I reach over and turn off the lamp next to my couch. As I’m making my way toward the bedroom, there’s a knock on my front door.
Amber.
She’s done well not to bring up today’s date until yesterday. She pretended she wanted to have a sleepover out of the blue a few hours ago, but I declined. I know she just doesn’t want me to be alone tonight, but it’s a lot easier to mope when there’s no one to judge you.
I unlock my apartment door and open it.
No one is here.
Chills run up my arms. Amber wouldn’t do something like this. She wouldn’t find humor in pranking a girl who lives alone this late at night.
I immediately step back inside the apartment to slam the door shut, but right before I go to close it, I glance down at the ground and see a cardboard box. It isn’t wrapped, but there’s an envelope on it with my name sprawled across the top.
I glance around, but there’s no one near my door. There is a car pulling away, though, and I wish it wasn’t so dark so I could see if I recognized the vehicle.

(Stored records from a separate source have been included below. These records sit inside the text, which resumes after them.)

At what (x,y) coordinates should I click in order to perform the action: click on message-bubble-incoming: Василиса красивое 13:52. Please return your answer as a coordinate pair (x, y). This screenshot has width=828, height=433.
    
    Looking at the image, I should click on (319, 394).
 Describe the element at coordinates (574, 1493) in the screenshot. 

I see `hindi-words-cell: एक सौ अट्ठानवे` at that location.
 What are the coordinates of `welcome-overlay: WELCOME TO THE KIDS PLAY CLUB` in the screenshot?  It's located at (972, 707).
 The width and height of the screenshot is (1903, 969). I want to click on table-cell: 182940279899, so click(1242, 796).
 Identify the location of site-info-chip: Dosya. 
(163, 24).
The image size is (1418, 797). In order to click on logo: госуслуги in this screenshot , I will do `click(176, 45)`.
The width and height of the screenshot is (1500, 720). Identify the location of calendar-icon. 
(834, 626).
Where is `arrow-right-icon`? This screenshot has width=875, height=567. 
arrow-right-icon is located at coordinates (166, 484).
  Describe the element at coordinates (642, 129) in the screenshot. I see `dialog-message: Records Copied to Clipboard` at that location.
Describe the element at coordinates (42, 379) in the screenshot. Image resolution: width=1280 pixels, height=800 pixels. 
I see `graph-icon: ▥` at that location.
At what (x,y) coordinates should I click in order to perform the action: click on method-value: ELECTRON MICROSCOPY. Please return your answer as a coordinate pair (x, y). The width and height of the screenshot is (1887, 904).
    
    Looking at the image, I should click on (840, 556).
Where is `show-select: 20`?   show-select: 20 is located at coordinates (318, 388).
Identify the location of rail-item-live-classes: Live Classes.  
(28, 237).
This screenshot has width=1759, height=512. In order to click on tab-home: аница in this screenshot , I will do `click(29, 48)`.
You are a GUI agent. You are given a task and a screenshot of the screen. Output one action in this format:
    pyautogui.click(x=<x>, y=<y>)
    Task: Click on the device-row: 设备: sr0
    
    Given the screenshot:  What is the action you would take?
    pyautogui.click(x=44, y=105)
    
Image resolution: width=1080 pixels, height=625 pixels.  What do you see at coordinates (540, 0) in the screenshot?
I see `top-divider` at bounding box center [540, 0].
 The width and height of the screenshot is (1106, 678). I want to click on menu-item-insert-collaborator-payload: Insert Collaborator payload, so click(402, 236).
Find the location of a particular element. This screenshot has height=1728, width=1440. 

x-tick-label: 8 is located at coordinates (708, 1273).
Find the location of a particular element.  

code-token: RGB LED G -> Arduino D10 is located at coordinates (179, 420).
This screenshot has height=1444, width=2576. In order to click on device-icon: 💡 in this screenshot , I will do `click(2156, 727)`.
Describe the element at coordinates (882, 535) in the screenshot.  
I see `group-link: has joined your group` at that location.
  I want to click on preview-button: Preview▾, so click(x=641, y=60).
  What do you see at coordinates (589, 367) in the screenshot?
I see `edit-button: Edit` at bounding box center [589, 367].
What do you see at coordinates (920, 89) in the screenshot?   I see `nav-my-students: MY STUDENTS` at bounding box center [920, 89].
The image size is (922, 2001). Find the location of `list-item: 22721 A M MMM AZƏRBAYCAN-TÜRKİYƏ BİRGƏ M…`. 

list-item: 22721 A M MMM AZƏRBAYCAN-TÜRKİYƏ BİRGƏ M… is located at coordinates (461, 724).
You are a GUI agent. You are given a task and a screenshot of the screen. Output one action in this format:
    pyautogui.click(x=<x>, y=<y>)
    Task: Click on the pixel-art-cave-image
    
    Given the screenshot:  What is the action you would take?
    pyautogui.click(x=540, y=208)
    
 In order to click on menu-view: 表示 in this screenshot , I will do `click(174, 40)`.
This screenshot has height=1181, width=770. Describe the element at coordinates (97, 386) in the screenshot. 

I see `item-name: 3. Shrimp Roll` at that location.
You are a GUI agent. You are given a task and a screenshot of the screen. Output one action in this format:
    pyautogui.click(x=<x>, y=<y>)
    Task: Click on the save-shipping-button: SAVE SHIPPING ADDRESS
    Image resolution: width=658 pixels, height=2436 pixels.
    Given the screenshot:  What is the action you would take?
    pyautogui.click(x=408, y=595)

I glance back down at the package and then quickly scoop it up and rush inside, locking the door behind me.
It looks like one of the cardboard gift boxes that department stores use to package shirts, but the contents are much heavier than a shirt. I set it on the kitchen counter and peel the envelope off the top of it.
It isn’t sealed. The flap is just tucked into the back of the envelope, so I pull the piece of paper out and unfold it.
Fallon,
I’ve spent most of my life preparing to write something as important as this letter. But for the first time, I don’t feel like the English language has developed enough letters in the alphabet to adequately express the words I want to say to you.